• [PROVIDED PASSAGE]:
┄┄┄┄┄┄┄┄┄┄
The return values are:

data: Represents the data information.
label: Represents the data category.

According to the above function, generate 200 data points on the interval from 0.0 to 10.0, roughly containing 3 centers. Since it is used to demonstrate the clustering effect, the data labels are not necessary. Assign them to _ when generating the data, and they will not be used later.

                          from sklearn.datasets import make_blobs

# 构造示例数据
blobs, _ = make_blobs(n_samples=200, centers=3, random_state=18)
blobs[:10]  # 打印出前 10 条数据的信息

                          array([[ 8.28390539,  4.98011149],
       [ 7.05638504,  7.00948082],
       [ 7.43101466, -6.56941148],
       [ 8.20192526, -6.4442691 ],
       [ 3.15614247,  0.46193832],
       [ 7.7037692 ,  6.14317389],
       [ 5.62705611, -0.35067953],
       [ 7.53828533, -4.86595492],
       [ 8.649291  ,  3.98488194],
       [ 7.91651636,  4.54935348]])

                        

To more intuitively view the data distribution, use Matplotlib to plot the generated data.

                          import matplotlib.pyplot as plt

%matplotlib inline

plt.scatter(blobs[:, 0], blobs[:, 1], s=20)  # 数据展示

<matplotlib.collections.PathCollection at 0x1573c7a90>

../_images/bc59a065997dab640d4988dc1e51dca25f02b0b745b3cbcb9e06a41539ee0513.png

25.6. Randomly Initialize Cluster Centers#

When we obtain the data, in accordance with the idea of the partitioning clustering method, we first need to randomly select \(k\) points as the centers of each subset. From the image, it is easy to visually identify that this dataset has 3 subsets. Next, use the NumPy module to randomly generate 3 center points. For easier demonstration, we add a random seed here so that the results are the same every time the code is run.

                          import numpy as np


def random_k(k, data):
    """
    参数:
    k -- 中心点个数
    data -- 数据集

    返回:
    init_centers -- 初始化中心点
    """
    # 初始化中心点
    prng = np.random.RandomState(27)  # 定义随机种子
    num_feature = np.shape(data)[1]
    # 初始化从标准正态分布返回的一组随机数，为了更加贴近数据集这里乘了一个 5
    init_centers = prng.randn(k, num_feature) * 5
    return init_centers


init_centers = random_k(3, blobs)
┄┄┄┄┄┄┄┄┄┄
• [ITEMS]:
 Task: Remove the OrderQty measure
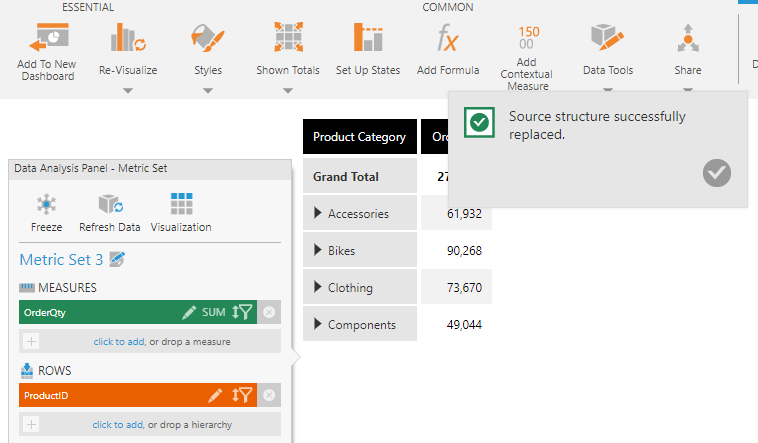pyautogui.click(x=268, y=313)
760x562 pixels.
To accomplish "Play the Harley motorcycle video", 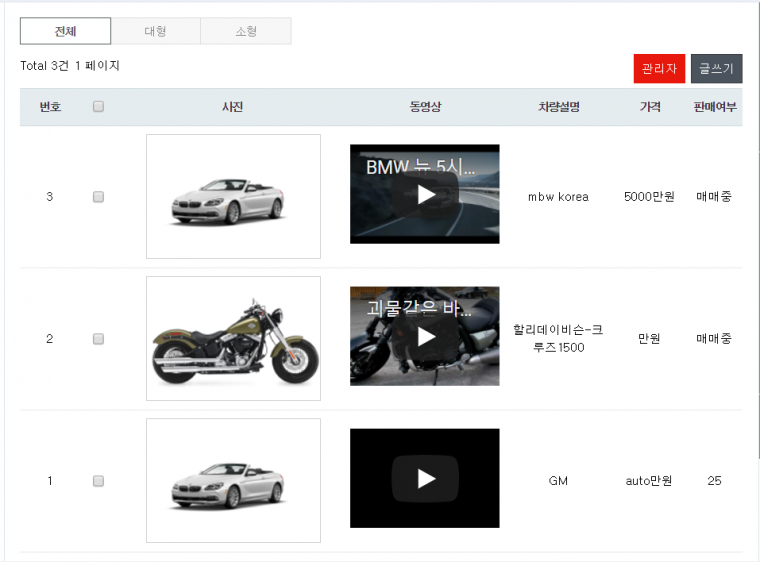I will (425, 337).
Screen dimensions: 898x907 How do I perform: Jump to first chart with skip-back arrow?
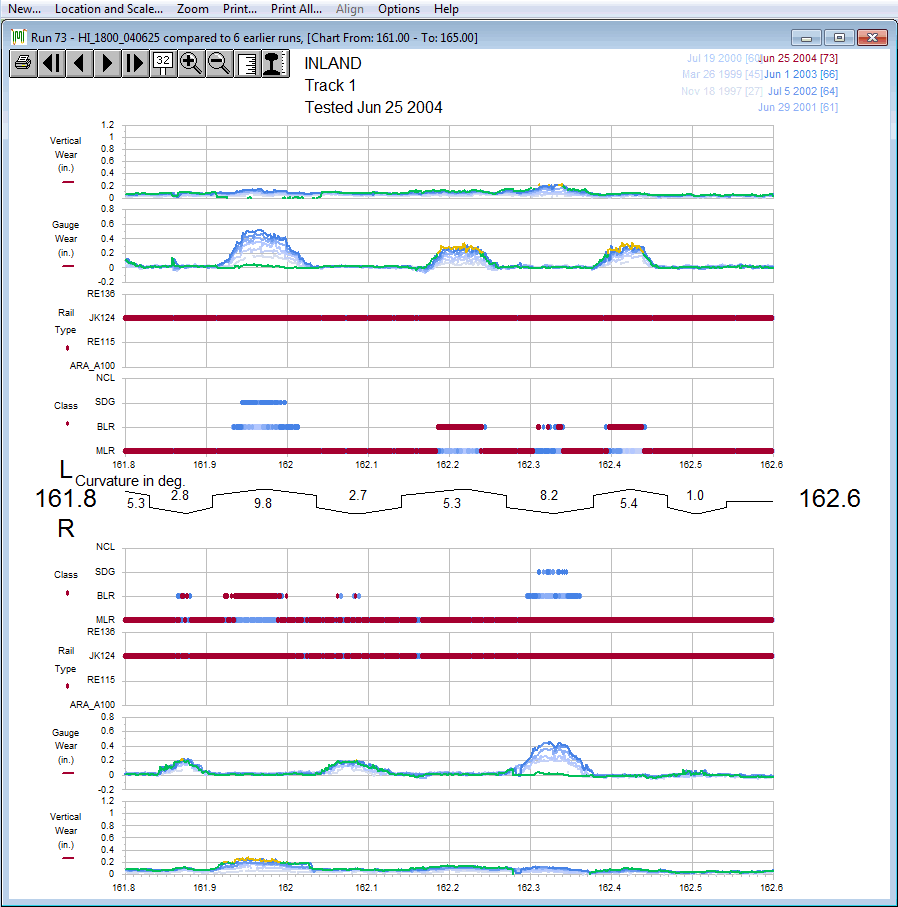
┄┄┄┄┄┄┄┄┄┄
• [EXERCISE TASKS]:
1) In the clustering tutorial, what seed value does the random_k function give to RandomState?
2) Repeat word for word the part of the clustering tutorial that opens with the words containing "25.6. Randomly Initialize" and closes with "code is run.".
3) Carry on the clustering tutorial, starting right after its last line.

• [SOLVED PROBLEMS]:
1) 27

2)
25.6. Randomly Initialize Cluster Centers#

When we obtain the data, in accordance with the idea of the partitioning clustering method, we first need to randomly select \(k\) points as the centers of each subset. From the image, it is easy to visually identify that this dataset has 3 subsets. Next, use the NumPy module to randomly generate 3 center points. For easier demonstration, we add a random seed here so that the results are the same every time the code is run.

3)
init_centers

                        

                          array([[ 6.42802708, -1.51776689],
       [ 3.09537831,  1.97999275],
       [ 1.11702824, -0.27169709]])

                        

After randomly generating the center points, represent them in the image. Here, red five-pointed stars are also used to represent them.

                          # 初始中心点展示
plt.scatter(blobs[:, 0], blobs[:, 1], s=20)
plt.scatter(init_centers[:, 0], init_centers[:, 1], s=100, marker="*", c="r")

                        

<matplotlib.collections.PathCollection at 0x1574bfca0>

../_images/b421fafa31da7bdd54acf151c6a3a4ddc2dae7c704ee907348d5fd14de2d5435.png

25.7. Calculate the Distance between Samples and Cluster Centers#

To find the most suitable positions of the cluster centers, it is necessary to calculate the distances between each sample and the cluster centers, and then update the positions of the cluster centers based on these distances. Common distance calculation methods include Euclidean distance and cosine similarity. In this experiment, the more common and easier-to-understand Euclidean distance is adopted.

We have learned the specific formula for Euclidean distance before. In fact, it is to square the difference between each corresponding eigenvalue in two data points \(X\) and \(Y\), sum them up, and finally take the square root, which is the Euclidean distance.

                          def d_euc(x, y):
    """
    参数:
    x -- 数据 a
    y -- 数据 b

    返回:
    d -- 数据 a 和 b 的欧氏距离
    """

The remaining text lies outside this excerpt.